« Quand les hommes ne choisissent pas, les événements choisissent pour eux » (Raymond Aron)
Fau t-il ou non participer aux élections au Togo sous le régime des Gnassingbé? L’opinion reste foncièrement divisée sur la question. Entre les partipationnistes et les partisans du boycott, personne ne parvient à trouver la bonne formule.
Les élections au Togo, depuis la nuit des temps, invariablement, se déroulent de la même manière : des fraudes massives, des contestations et des répressions. C’est le régime en place qui gagne à tous les coups faisant passer les opposants, pour des incapables, programmés à perdre avec une régularité déconcertante.
Il faut garder à l’esprit que le Togo est une dictature, la plus vieille en Afrique, avec un pouvoir passé de père en fils. Comme dans une tyrannie qui se respecte à l’instar du Cameroun, du Gabon, du Tchad, du Congo Brazzaville, etc. les règles démocratiques ne sont pas la tasse de thé des dirigeants. Nulle part au monde, une dictature ne s’est jamais fait hara-kiri, en organisant des élections justes, transparentes, démocratiques pour perdre le pouvoir. Ça n’est jamais arrivé.
Dans tous les régimes despotiques, le jeu électoral est toujours verrouillé. Les institutions impliquées dans l’organisation des élections sont aux mains du dictateur qui nomme les premiers responsables qui doivent lui obéir au doigt et à l’œil.
C’est également le dictateur qui tient le cordon de la bourse. Il dispose de tous les moyens de l’État. On se rappelle, en 2005, quand Faure Gnassingbé avait décidé de monter sur le trône laissé vacant par son père, sans passer par la voie des urnes, provoquent une levée de boucliers à travers le monde, l’ancien président sénégalais, Abdoulaye Wade, avait dû voler à son secours en lui indiquant la voie royale pour rester au pouvoir : une parodie électorale. Il lui disait qu’il a le pouvoir, l’argent et l’armée et que de ce fait rien ne pouvait l’empêcher de remporter les élections.
Son papa lui avait dit de ne jamais laisser le pouvoir lui échapper, Abdoulaye Wade lui a montré la recette. Des conseils utiles qu’il applique à la lettre à ce jour pour ne jamais perdre les élections.

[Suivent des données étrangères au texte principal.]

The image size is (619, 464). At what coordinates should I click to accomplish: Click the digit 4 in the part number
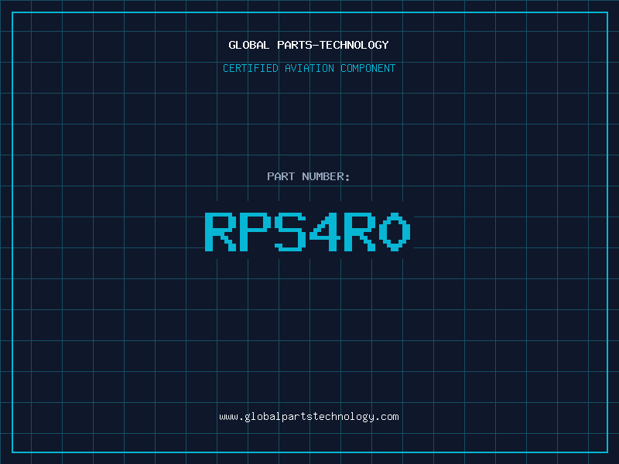click(x=325, y=231)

Ce qui est constant, c’est que dans les circonstances actuelles, aucun changement par la voie des urnes n’est possible au Togo. Les voies d’un changement électoral sont fermées. Les prochaines consultations électorales ne devraient pas dérogées à la règle et constituent donc, de ce point de vue, un non événement. Comme le dirait l’autre, les élections en Afrique sont comme un logiciel qui répète inlassablement à la sortie que c’est la même personne qui a gagné. C’est le scénario typique au Togo.
Mais ne pas participer aux élections au Togo n’a aucune incidence non plus sur le régime togolais d’autant qu’il ne tire pas sa légitimité du Peuple mais plutôt de l’extérieur. Le boycott permet au régime de se renforcer davantage. La Coalition des 14 partis de l’opposition soutenue par l’écrasante majorité des Togolais avait fait l’amère expérience en 2018 en boycottant les élections législatives. Le régime s’est alors offert la majorité des sièges au parlement et a affecté quelques strapontins à des partis alliés. Les députés ainsi cooptés ont taillé des réformes sur mesure pour Faure Gnassingbé, en remettant non seulement le compteur à zéro, mais aussi en lui accordant une immunité ad vitam aeternam.
19 ans plutôt, le boycotte des élections législatives de 1999 avait permis à Gnassingbé père de s’octroyer presque tous les sièges de l’Assemblée nationale, pour ensuite tripatouiller la Constitution et instituer la présidence à vie.
Quoi qu’il en soit, le régime qui ne fait jamais dans le sentimentalisme, organisera les élections selon ses propres règles. Que faire dans ces conditions ? Comme le dit Jean-Paul Sartre, « Ne pas choisir, c’est encore choisir ».